After we recently posted our list of the 10 largest cloud vendors by revenue, some readers asked about growth rates among the Cloud Wars Top 10. Since we’re always eager to engage with such questions, here are some compelling figures on the major cloud vendors’ growth rates.
Now, for some of you hand-wringers who will tut-tut about how one simply can’t compare the growth rates of a SaaS vendor with those of an IaaS vendor, please consider:
- Business customers care a great deal—a very great deal—about the financial health of their cloud vendors. They care which ones have arrows pointing up, and which have arrows pointing way up. Most business customers—not all, but most—want to be sure they’re going with a winner that other business customers are selecting as well.
- Unlike those in the cloud-industry bubble, business customers see the universe of cloud vendors as fixers of business problems and creators of business opportunities rather than as wonkily striated IaaS, PaaS, SaaS, DBaaS, DaaS, XaaS and all the other industry-specific terminology that is meaning less and less to businesspeople.
- Very few of the companies in the Cloud Wars Top 10 play in only one of the cloud layers. Most of them are crossing over into multiple categories as quickly as they can. And those crossover efforts are oriented around appealing to the business issues that customers have rather than to the taxonomic purity that those trapped inside the bubble cling to like security blankets.
Plus, some companies give lots of details about their cloud revenue, others cloak it in some murkiness, others describe some but not all, and some—believe it or not—only talk about the cloud results that make them look good.
Quick Thoughts: Top Cloud Vendors’ Growth Rates
So what we have here—inexact though portions of it may be—is a pretty compelling look at the growth rates among major lines of business for the world’s top cloud vendors.

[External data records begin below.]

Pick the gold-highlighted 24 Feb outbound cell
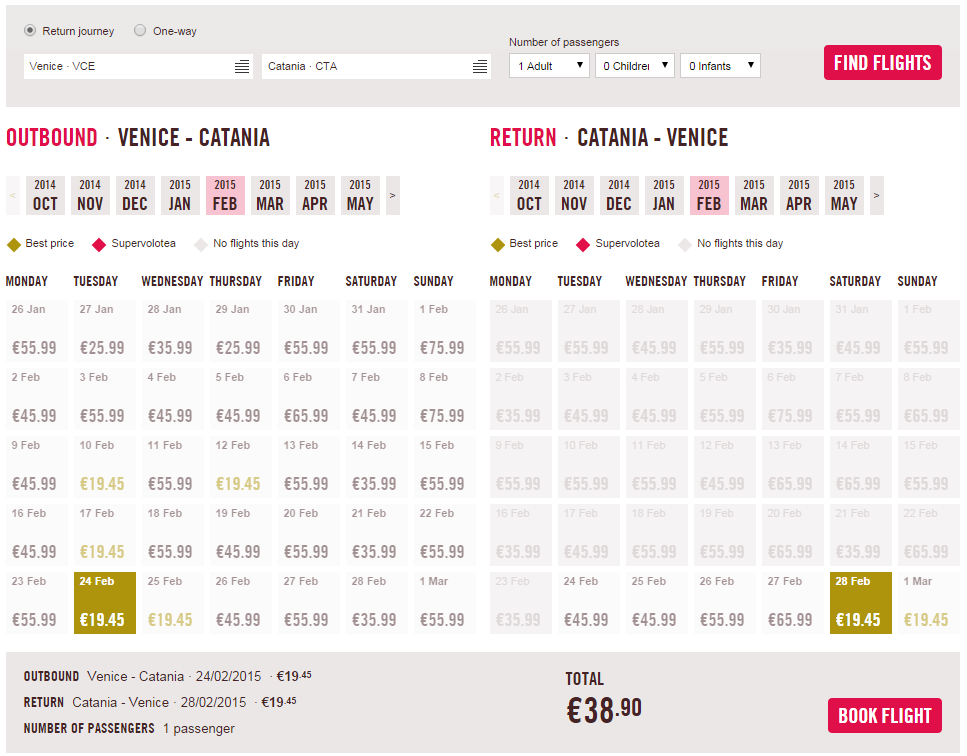This screenshot has width=967, height=756. coord(105,602)
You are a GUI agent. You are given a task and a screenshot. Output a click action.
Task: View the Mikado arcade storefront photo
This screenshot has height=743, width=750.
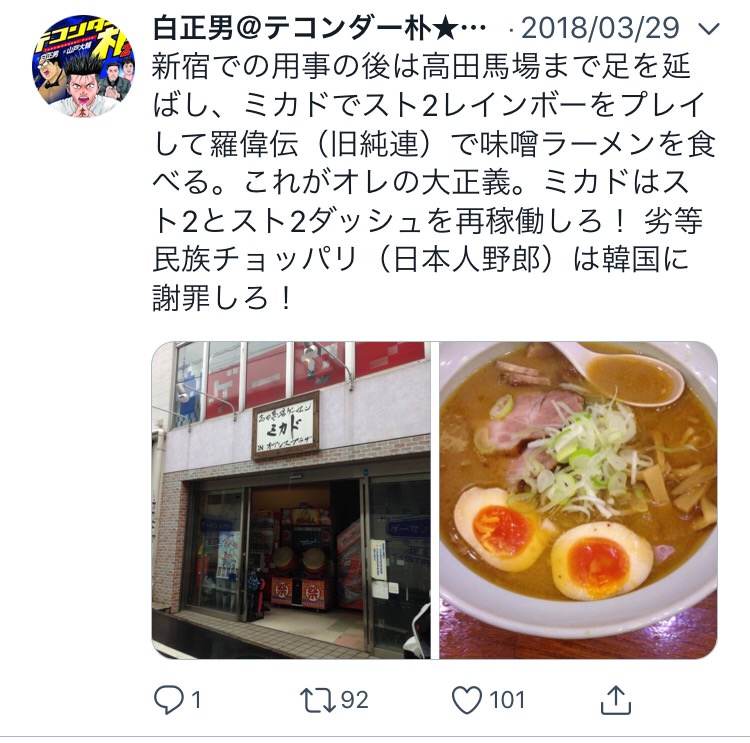[291, 500]
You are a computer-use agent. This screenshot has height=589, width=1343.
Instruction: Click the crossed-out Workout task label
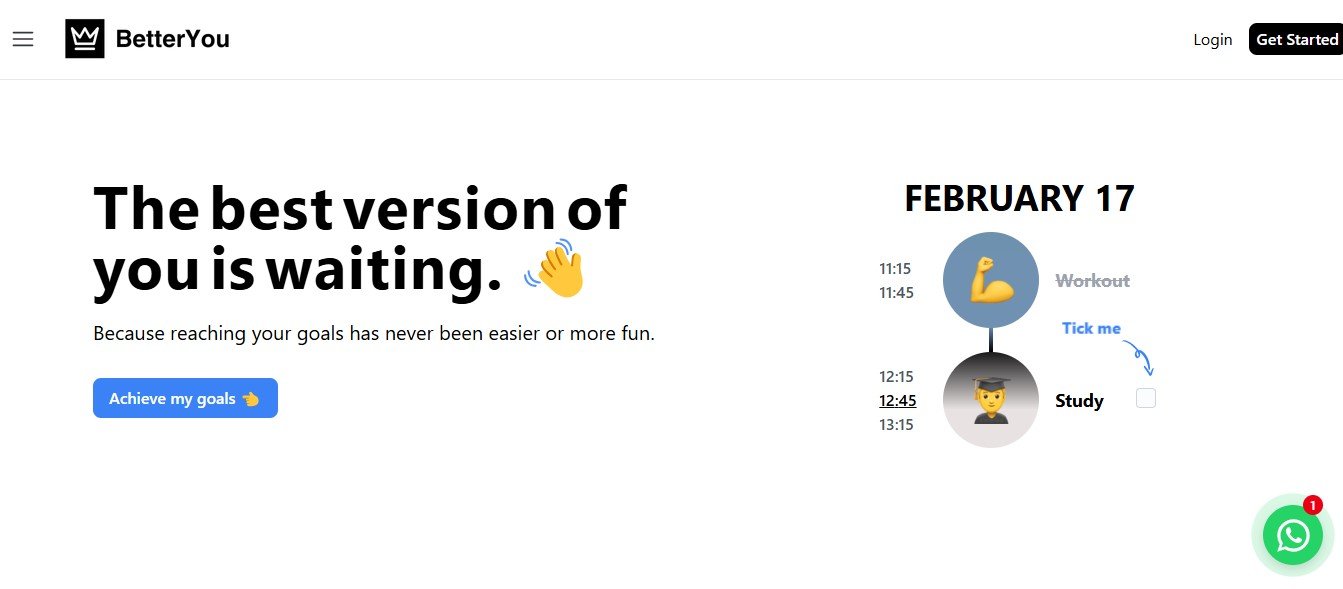pyautogui.click(x=1092, y=281)
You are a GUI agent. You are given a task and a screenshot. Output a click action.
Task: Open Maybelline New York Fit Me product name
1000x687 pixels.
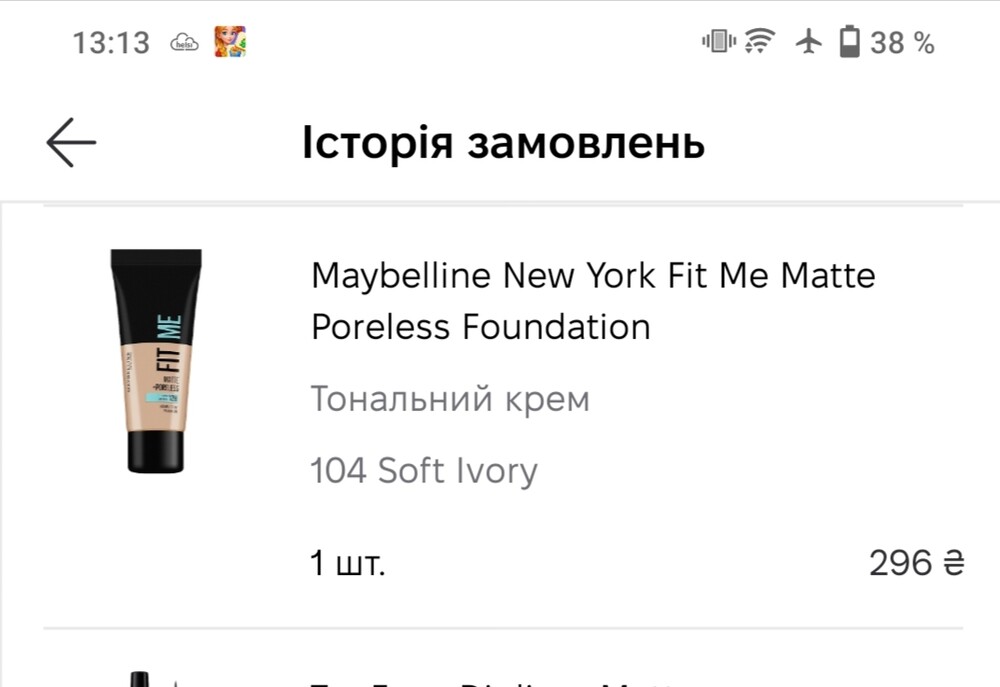tap(593, 275)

Here are a few details that jumped out at me:
- Microsoft Azure revenue growth of 76% in spite of a very large (and undisclosed) base,
- AWS sustaining hypergrowth even as its total revenue tops $25 billion,
- SAP making a claim that it’s the fastest-growing SaaS provider at scale,
- Workday, aided by its acquisition of Adaptive Insights, hitting 37% in subscription-revenue growth, and
- Accenture checking in with $9.0 billion in cloud revenue for 2018 along with a healthy growth rate of 23%.
And as you consider the sizes of these companies and the rates at which their cloud businesses are growing, bear in mind two things: first, these growth rates are vivid reflections of the urgent rush into digital business by companies in every industry and in every part of the world; and, we are only in the early, almost-pre-school stage of cloud and digital revolutions.
Lace ’em up tight, kids—the fun is only beginning!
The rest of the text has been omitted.